Congress could pass some kind of legislation now, while they have majorities in both houses, although I could see that backfiring on them. (Republicans want the Democrats to do the dirty work to rid them of Trump, yet would loudly criticize them if they tried something like this.)

Maybe something on a state-by-state level with lawsuits or petitions to keep his name off the ballot? Get enough big blue states to do this and it would guarantee preventing him from getting enough electoral votes.

I’m trying to remember, didn’t a judge decide that Madison Cawthorn couldn’t run for congress due to his participation in Jan 6, but then it got thrown out when his district got redrawn and the people who originally sued were no longer in his district?

If there were that many blue states, he wouldn’t have ever won.

Yeah, I realized that after I posted. :man_facepalming:t2:

Maybe get one or two key purple states to keep him off the ballot?

Wouldn’t it have to be proved in a court that Trump was involved in the Jan 6th insurrection? You can’t just stand up in Congress and say he was. You could say the Jan 6th committee “proved” that he was involved, but that’s not a court of law and certainly wasn’t bipartisan.

Yeah, I would have thought he’d have to be convicted first. I’d love anything that would keep him from running, but it wouldn’t get enough votes in Congress anyway, unfortunately.

The most recent relevant precedent suggests that the disqualification could be included in the sentence upon conviction for a relevant crime:

…“This is an affirmation that Section 3 of the 14th Amendment can and should be enforced against all the January 6th insurrectionists who took an oath to defend the Constitution, whether they are current or former officeholders. Today is an important day for our democracy,” a statement from Citizens for Responsibility and Ethics, or CREW, said…

I’m thinking he would have to be found guilty in a court of law before that could be done.
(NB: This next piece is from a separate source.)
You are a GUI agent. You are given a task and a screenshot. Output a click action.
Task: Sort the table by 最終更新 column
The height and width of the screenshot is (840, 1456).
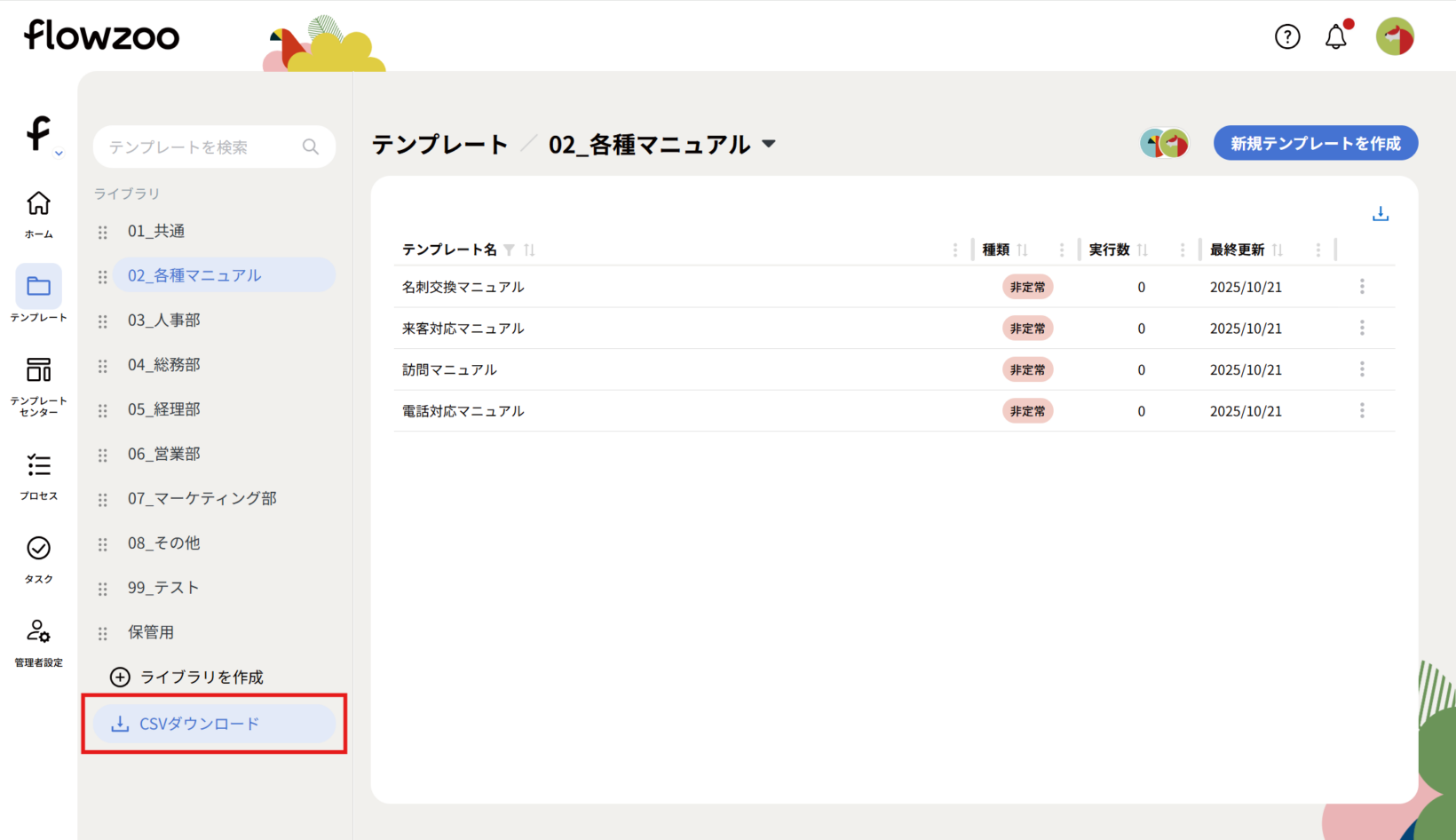point(1278,250)
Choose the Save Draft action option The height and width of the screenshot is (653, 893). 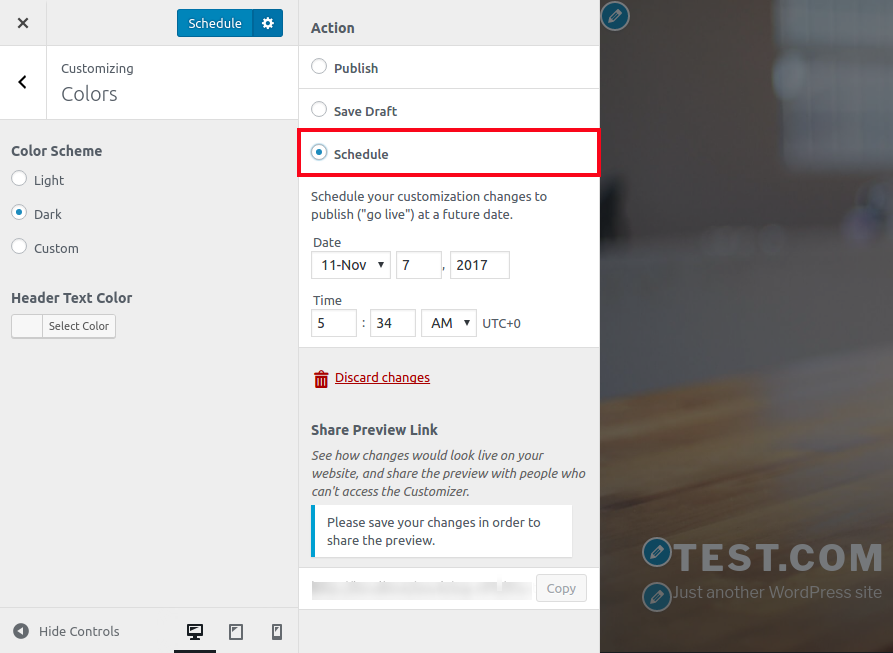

Even though he is obviously guilty as hell, he is innocent until proven guilty legally. I don’t think you could invoke that amendment based on just a supposition, even a very strong one.

I agree with others here, he would need to be convicted first.

The accepted definition of “bipartisan” is including members of both political parties, which was certainly true of the J6 committee. The committee included both Democrats and Republicans. Are you concluding they weren’t “real” Republicans because they didn’t drink the kool-aid?

Not at all. I use the word bipartisan, perhaps incorrectly, to mean joint. How many democrats are on the committee, and how many republicans are on the committee of any stripe?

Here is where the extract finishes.